Task item: Scan the records below for the line with "This screenshot has width=424, height=504." and the line with "want you to". Repeat those two lines and every line between them exactly, and nothing else.

····················

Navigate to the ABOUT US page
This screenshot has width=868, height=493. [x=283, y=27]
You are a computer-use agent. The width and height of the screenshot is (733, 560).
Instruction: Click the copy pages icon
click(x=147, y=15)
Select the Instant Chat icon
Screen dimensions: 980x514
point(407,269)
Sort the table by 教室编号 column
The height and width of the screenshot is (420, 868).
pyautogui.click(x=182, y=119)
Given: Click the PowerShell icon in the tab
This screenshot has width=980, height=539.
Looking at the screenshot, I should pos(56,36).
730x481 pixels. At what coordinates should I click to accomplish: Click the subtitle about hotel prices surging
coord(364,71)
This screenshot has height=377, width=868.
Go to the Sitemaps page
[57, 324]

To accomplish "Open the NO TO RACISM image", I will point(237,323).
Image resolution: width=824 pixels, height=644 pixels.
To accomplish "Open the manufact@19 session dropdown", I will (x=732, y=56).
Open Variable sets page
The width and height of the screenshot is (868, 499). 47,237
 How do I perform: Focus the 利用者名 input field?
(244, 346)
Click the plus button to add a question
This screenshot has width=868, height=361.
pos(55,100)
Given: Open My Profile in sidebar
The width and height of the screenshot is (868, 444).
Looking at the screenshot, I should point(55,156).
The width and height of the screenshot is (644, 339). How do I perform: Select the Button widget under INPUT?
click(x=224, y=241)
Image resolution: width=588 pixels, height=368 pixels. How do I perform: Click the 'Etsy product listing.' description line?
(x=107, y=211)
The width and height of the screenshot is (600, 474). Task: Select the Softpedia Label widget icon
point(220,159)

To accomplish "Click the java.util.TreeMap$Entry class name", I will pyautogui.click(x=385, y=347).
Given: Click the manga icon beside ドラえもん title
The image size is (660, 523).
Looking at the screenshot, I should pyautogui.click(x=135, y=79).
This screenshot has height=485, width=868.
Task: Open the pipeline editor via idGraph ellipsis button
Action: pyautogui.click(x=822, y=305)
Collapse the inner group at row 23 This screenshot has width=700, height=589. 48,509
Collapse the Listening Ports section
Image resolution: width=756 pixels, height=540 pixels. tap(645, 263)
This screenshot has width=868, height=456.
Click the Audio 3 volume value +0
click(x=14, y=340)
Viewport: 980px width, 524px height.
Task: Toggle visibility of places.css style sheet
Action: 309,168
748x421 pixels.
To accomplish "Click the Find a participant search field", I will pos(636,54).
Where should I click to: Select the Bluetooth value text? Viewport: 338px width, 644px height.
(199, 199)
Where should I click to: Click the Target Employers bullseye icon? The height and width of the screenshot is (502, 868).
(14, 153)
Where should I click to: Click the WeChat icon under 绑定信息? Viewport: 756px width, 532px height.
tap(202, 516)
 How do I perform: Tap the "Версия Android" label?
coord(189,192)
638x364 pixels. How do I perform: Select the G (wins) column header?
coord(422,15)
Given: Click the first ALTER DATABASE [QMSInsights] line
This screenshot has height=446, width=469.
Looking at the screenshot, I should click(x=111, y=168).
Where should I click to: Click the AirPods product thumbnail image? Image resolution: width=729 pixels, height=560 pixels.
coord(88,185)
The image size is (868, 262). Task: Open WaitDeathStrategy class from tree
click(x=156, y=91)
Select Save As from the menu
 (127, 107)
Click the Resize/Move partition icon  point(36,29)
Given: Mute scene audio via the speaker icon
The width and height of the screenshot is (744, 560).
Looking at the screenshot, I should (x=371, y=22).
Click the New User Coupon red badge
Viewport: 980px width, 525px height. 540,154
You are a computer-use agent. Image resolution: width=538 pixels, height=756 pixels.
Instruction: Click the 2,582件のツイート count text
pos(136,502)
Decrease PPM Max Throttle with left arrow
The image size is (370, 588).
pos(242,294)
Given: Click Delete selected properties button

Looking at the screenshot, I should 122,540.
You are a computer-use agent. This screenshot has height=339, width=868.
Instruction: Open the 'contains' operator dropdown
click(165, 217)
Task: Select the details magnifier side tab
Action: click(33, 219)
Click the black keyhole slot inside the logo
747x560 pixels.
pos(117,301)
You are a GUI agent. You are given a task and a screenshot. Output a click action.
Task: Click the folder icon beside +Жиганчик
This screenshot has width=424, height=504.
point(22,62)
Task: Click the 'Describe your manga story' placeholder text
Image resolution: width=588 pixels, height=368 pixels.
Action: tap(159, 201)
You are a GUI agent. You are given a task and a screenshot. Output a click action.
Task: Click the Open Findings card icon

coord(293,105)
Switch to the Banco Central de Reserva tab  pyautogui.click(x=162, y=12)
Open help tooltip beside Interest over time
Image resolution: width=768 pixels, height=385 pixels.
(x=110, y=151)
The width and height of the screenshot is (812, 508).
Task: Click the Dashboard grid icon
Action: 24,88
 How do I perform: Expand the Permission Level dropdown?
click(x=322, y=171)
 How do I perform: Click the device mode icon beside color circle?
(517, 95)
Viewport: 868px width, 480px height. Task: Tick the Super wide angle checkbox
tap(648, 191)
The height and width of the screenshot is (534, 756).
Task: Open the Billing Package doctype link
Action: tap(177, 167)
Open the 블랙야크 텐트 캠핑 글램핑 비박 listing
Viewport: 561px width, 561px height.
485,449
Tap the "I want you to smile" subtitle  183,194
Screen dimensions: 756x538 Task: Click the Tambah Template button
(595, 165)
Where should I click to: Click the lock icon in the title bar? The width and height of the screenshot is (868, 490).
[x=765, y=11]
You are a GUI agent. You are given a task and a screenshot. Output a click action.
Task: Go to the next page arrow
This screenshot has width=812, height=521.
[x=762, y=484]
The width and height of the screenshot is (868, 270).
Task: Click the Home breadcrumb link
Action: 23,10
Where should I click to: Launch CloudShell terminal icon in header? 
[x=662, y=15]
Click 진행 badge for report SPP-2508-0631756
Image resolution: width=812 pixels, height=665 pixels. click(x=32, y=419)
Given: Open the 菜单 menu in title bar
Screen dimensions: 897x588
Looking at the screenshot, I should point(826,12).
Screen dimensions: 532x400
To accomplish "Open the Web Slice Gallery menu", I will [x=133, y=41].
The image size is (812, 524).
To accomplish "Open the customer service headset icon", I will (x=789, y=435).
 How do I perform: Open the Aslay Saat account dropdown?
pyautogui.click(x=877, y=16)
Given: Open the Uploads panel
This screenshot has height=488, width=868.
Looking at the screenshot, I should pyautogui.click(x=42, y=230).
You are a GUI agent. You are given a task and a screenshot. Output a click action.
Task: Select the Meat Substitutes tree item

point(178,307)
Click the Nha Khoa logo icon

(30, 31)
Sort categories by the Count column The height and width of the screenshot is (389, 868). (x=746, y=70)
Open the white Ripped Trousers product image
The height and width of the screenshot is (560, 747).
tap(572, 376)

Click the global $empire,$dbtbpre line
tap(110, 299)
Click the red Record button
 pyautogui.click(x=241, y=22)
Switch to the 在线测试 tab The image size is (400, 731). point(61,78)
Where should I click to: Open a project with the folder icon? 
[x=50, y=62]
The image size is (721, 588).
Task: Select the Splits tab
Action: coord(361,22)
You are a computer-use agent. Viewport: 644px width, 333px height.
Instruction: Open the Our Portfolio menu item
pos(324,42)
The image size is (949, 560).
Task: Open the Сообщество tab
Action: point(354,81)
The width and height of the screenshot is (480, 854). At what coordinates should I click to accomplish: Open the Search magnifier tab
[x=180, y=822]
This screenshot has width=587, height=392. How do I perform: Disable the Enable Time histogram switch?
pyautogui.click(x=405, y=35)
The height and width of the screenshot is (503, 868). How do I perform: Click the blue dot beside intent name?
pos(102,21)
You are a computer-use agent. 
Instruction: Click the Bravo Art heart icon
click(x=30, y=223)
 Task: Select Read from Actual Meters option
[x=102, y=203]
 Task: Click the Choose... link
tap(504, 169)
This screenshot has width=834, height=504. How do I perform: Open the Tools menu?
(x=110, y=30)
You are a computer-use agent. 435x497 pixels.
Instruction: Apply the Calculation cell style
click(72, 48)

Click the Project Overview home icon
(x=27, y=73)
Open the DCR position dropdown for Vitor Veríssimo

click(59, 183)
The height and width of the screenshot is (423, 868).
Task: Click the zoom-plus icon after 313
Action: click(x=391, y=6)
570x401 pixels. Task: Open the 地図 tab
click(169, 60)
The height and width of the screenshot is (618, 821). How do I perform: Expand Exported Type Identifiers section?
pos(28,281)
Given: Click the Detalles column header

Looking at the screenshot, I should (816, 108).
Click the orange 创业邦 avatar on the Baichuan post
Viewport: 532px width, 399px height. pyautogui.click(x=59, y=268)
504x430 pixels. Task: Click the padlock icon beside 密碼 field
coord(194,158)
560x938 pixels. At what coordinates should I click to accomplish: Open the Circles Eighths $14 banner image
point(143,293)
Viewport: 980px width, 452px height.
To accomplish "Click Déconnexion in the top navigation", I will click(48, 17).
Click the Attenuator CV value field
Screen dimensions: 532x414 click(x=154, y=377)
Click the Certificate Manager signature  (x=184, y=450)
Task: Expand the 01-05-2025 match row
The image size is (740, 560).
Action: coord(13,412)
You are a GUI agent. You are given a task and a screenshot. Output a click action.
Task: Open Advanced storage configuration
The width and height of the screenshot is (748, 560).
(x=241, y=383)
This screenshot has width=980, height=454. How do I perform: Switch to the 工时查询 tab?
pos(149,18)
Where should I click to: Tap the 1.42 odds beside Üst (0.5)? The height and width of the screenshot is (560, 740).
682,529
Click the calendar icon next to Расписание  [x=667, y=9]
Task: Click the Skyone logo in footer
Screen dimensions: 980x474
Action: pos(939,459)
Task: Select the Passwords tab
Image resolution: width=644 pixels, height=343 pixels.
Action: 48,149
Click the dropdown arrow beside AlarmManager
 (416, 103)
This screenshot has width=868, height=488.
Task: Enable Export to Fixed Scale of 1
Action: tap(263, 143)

····················

Your solution:
This screenshot has width=424, height=504.
point(22,62)
Task: Click the 'Describe your manga story' placeholder text
Image resolution: width=588 pixels, height=368 pixels.
Action: tap(159, 201)
You are a GUI agent. You are given a task and a screenshot. Output a click action.
Task: Click the Open Findings card icon

coord(293,105)
Switch to the Banco Central de Reserva tab  pyautogui.click(x=162, y=12)
Open help tooltip beside Interest over time
Image resolution: width=768 pixels, height=385 pixels.
(x=110, y=151)
The width and height of the screenshot is (812, 508).
Task: Click the Dashboard grid icon
Action: 24,88
 How do I perform: Expand the Permission Level dropdown?
click(x=322, y=171)
 How do I perform: Click the device mode icon beside color circle?
(517, 95)
Viewport: 868px width, 480px height. Task: Tick the Super wide angle checkbox
tap(648, 191)
The height and width of the screenshot is (534, 756).
Task: Open the Billing Package doctype link
Action: tap(177, 167)
Open the 블랙야크 텐트 캠핑 글램핑 비박 listing
Viewport: 561px width, 561px height.
485,449
Tap the "I want you to smile" subtitle  183,194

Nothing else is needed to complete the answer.